De su libro testimonio "Berlín, mayo de 1945", transcribo a continuación el relato que hace esta escritora del proceso de identificación de los restos de Hitler a través de su dentadura, el cual me parece muy interesante y poco conocido por lo que decido compartirlo con los amigos de este foro.
El relato, el cual reproduciré textualmente, es extenso así que lo dividiré en más de una entrega.
Cito:
"En Berlín-Buch, el 8 de mayo, el mismo día en que se firmaba en Karlshorst el acta de capitulación de Alemania, cosa que yo ignoraba entonces, el coronel Gorbushin me llamó y me entregó una cajita, diciéndome que esta contenía la dentadura de Hitler y que yo respondía con mi cabeza de su conservación.
Era una cajita vieja, sacada de no sé donde, color Burdeos oscuro, mullida por dentro y forrada de raso, como las que suelen hacerse para los artículos de perfumería o los de bisutería barata.
Ahora contenía un argumento decisivo -la prueba indiscutible de la muerte de Hitler-, pues no hay en el mundo dos personas que tengan los dientes completamente iguales. Además aquella prueba podría ser conservada por muchos años.
Me la confió, porque la caja fuerte se había quedado en el segundo escalón y no disponía de lugar seguro para guardarla. Y a mí precisamente, a causa de que el grupo del coronel Gorbushin, que seguía estudiando todas las circunstancias del fin de Hitler, había quedado reducido a tres personas.

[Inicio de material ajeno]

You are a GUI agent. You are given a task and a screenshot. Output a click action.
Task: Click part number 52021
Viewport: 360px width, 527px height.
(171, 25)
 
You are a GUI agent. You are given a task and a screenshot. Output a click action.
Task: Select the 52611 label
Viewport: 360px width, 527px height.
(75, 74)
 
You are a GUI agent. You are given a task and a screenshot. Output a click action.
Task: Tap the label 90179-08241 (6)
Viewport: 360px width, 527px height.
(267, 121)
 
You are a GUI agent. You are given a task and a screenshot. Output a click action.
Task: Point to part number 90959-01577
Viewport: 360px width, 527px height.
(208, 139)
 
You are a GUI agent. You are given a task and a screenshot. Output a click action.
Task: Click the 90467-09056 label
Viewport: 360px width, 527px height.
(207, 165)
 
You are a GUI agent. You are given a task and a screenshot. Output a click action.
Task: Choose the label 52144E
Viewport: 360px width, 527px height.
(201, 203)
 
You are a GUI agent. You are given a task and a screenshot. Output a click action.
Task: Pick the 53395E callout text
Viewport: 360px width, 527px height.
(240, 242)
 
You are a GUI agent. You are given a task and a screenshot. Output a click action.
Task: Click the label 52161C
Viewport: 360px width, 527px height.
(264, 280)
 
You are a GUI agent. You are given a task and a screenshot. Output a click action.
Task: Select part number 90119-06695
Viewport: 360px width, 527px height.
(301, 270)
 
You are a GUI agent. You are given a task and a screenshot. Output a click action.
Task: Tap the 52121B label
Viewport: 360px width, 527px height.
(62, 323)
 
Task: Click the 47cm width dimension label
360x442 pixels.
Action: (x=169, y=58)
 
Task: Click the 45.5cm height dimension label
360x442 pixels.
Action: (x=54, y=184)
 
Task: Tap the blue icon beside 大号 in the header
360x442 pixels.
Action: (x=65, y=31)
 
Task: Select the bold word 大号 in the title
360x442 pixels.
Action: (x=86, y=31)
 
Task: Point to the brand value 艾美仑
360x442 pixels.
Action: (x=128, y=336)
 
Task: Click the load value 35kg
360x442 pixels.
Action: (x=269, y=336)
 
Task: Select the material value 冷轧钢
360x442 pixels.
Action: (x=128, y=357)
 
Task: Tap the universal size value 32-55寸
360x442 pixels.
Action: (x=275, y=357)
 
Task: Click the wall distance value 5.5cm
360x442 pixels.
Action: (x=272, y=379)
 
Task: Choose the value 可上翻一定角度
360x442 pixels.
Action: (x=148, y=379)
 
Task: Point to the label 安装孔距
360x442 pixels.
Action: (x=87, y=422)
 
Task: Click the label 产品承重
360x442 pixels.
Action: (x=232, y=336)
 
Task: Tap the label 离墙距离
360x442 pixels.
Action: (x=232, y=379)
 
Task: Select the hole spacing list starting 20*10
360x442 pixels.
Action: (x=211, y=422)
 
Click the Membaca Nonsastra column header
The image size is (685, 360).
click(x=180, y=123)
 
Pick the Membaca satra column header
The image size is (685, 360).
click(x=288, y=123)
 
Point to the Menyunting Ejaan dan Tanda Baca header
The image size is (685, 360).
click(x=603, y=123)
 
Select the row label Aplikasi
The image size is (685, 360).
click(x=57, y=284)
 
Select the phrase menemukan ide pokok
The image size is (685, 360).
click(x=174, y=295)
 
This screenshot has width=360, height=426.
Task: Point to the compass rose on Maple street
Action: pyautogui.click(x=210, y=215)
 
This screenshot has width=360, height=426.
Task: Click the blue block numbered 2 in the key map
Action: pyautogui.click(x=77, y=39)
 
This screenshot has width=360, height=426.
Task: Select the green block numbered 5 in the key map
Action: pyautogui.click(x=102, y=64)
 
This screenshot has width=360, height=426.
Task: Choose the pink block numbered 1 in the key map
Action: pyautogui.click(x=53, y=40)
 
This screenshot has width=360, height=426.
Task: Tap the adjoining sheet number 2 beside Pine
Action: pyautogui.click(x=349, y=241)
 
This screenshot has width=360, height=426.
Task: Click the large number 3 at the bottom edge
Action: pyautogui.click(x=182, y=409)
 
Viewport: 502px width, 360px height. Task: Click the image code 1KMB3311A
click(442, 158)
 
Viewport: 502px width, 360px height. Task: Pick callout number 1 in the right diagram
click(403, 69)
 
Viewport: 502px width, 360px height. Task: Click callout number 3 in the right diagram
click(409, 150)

Los demás camaradas que habían recorrido conmigo el largo camino hasta Alemania, al verme aquel día con la cajita en el comedor y el el trabajo, no sospechaban cuál era su contenido. Todo lo relacionado con la muerte de Hitler se mantenía en un secreto riguroso.
Todo aquel día, saturado de la seguridad de la victoria me fue muy embarazoso, llevar la cajita en la mano, temblando al pensar que, involuntariamente, podía dejármela olvidada en cualquier sitio. Me abrumaba y deprimía con su contenido.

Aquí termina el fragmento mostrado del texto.